- _Text for analysis_

The findings of these quality reviews will be reported to the Quality Assurance/Performance Improvement Committee monthly x 2 months or until substantial compliance is met then quarterly ongoing. Schedule to be modified PRN based on findings.
On 3/27/2024 to 3/29/2024 a revisit survey, in conjunction with new complaint surveys, were conducted to ensure compliance with F689. During these surveys, it was discovered that F689 remained out of compliance due to Resident #3's elopement from the secured unit via a magnetic lock alarming dining room exit door on 3/6/24 at approximately 3:45 p.m. and was located at approximately 5:30 p.m. 0.8 miles away. The resident would have traveled across a busy 6-lane intersection with a speed limit of 45 MPH to reach this destination. The facility staff did not recognize the resident was missing. Resident #3 was returned to the facility approximately 2 hours later by an off-duty staff member. No assessment, interventions, or supervision measures were put in place and the resident eloped from the facility a second time approximately 20 minutes later using the same alarming exit door. The resident was observed outside by a nurse on break who notified additional staff to help intervene. Resident #3 became increasingly agitated/aggressive and crossed a two-lane road in front of the facility with a speed limit of 35 MPH where he was nearly hit by a vehicle before emergency services were contacted for assistance. The supervision/safety concern was still present during the course of the survey for Resident #3 and the 14 additional high risk elopement residents residing on this unit.

- _Your goal_
Extend the nursing facility survey report on the resident elopement, picking up after its final sentence. The entries that come next are from a different source than the nursing facility survey report.

- _Data supplied_
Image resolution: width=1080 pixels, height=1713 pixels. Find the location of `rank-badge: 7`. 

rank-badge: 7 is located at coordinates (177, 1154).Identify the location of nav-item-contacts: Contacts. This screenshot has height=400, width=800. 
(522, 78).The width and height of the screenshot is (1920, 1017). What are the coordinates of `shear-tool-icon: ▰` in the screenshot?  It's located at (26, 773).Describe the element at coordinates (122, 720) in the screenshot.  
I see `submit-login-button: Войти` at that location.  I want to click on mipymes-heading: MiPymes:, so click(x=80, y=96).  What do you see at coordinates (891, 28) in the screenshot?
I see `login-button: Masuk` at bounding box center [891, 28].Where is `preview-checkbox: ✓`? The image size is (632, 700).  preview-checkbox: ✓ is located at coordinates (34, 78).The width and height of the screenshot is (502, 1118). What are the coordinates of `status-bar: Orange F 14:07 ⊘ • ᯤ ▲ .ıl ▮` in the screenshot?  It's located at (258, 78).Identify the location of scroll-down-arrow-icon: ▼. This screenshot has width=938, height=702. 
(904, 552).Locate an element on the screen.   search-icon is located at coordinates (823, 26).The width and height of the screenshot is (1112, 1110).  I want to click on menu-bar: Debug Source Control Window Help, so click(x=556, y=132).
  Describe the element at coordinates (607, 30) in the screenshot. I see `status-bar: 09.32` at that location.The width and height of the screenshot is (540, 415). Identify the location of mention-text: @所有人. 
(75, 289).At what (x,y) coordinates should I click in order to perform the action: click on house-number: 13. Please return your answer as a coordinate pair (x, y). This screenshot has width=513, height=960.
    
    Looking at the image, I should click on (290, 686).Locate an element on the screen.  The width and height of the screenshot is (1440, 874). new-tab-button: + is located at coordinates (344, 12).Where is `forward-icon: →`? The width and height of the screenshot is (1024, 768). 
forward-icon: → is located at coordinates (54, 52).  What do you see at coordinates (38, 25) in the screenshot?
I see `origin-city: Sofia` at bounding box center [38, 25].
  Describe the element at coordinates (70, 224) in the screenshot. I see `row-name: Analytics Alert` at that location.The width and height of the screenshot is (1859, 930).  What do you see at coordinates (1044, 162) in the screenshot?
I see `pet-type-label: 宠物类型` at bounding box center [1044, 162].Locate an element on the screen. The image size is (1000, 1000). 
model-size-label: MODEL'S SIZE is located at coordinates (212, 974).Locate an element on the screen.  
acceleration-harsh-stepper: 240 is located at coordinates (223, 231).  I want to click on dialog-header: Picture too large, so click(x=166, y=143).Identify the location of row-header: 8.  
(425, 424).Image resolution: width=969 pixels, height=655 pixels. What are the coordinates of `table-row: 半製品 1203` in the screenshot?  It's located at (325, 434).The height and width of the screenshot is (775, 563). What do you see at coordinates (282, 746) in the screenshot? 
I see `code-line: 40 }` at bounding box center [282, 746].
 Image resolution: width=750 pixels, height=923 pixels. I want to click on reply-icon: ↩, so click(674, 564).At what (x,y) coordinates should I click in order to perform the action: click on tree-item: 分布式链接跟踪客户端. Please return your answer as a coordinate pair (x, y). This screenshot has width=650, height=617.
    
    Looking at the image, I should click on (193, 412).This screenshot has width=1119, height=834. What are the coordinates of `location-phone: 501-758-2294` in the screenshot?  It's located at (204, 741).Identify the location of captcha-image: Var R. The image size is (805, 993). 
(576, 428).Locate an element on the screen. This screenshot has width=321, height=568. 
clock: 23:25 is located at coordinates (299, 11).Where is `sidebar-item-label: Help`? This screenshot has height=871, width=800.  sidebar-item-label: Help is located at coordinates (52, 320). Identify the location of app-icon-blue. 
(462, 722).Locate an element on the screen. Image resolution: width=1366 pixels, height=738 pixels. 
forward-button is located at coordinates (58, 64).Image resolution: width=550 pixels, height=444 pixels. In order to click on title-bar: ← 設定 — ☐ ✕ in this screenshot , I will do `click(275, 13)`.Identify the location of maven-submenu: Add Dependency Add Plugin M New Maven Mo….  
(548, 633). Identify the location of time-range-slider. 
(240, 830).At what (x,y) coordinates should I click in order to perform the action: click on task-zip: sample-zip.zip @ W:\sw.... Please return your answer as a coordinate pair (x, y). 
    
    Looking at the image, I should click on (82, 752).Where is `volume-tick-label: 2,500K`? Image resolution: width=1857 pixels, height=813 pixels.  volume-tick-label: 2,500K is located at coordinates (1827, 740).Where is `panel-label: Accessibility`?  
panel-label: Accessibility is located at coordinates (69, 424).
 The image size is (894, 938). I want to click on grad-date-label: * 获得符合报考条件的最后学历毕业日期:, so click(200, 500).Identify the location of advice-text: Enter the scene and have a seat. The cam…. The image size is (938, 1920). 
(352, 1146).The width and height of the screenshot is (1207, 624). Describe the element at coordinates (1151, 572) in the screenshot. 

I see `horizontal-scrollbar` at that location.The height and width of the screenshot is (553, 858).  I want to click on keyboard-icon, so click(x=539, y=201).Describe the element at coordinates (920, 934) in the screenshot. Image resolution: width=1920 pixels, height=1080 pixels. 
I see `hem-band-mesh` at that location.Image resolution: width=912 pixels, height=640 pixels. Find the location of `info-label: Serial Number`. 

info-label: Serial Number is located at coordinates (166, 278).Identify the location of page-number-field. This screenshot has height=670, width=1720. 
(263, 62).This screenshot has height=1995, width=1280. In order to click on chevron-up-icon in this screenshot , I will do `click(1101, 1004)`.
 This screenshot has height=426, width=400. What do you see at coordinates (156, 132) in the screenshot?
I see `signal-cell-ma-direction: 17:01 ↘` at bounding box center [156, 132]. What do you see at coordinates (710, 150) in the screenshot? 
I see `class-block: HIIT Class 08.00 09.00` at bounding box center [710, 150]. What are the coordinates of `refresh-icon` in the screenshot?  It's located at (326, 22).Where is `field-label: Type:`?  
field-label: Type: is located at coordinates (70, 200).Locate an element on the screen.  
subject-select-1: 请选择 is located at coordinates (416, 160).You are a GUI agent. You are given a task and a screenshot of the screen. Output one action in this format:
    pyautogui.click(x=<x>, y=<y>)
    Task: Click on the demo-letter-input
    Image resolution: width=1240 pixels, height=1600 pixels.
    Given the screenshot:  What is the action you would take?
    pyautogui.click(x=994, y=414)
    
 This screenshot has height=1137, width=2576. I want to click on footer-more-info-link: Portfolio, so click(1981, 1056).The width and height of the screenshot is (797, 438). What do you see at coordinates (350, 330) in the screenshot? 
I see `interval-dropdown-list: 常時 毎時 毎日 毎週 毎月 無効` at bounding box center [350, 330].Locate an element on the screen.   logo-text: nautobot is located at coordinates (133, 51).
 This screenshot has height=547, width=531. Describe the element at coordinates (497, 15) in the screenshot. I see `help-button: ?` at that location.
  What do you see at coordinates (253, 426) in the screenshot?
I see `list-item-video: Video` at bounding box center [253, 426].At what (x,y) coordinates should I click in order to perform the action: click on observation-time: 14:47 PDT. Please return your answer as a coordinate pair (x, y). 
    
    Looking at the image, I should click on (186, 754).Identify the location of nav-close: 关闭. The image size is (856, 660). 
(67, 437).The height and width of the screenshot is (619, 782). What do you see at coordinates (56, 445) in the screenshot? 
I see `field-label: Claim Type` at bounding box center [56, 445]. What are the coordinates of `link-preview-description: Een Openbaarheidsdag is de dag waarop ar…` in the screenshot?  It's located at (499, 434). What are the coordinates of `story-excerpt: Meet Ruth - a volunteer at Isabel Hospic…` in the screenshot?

- _Answer section_
An interview was conducted with the facility's Nursing Home Administrator (NHA) on 3/29/2024 at 3:00 p.m. to discuss the corrective action taken by the facility to achieve compliance with F689 following the 02/22/2024 survey. The NHA reported that education was provided to staff on the entire regulation but because the 2/22/2024 deficiency related to falls, that was their main focus. The facility did not look at the various aspects associated with F689 when the plan of correction was formulated.
An interview was conducted on 3/28/24 at 2:38 p.m. with the facility's Medical Director about Resident #3's elopement and the on-going QAPI related to this event. The Medical Director said he does not recall discussing the elements in a Quality Assurance Performance Improvement (QAPI) meeting, he said I'm not sure I was present.
Review of the sign-in sheet and agenda for the Ad Hoc Quality Assurance & Performance Improvement meeting dated 3/7/2024 revealed no signature by the Medical Director. Review of the 3/12/2024 and 3/22/2024 sign-in sheets and agenda for the Ad Hoc Quality Assurance & Performance Improvement meeting revealed the agenda items were different but the signatures of all in attendance were identical.
Review of a facility policy titled, Quality Assurance Performance Improvement Program (QAPl), dated 8/1/2023 showed:
Policy: The Center and organization has a comprehensive, data-driven QAPI program that focuses on indicators of the outcomes of care and quality of life.
Procedure: Important functional areas may include: resident assessment, quality of care, quality of life, and potential adverse events.
Review of activities may include: incident/accident reports and environment of care/safety.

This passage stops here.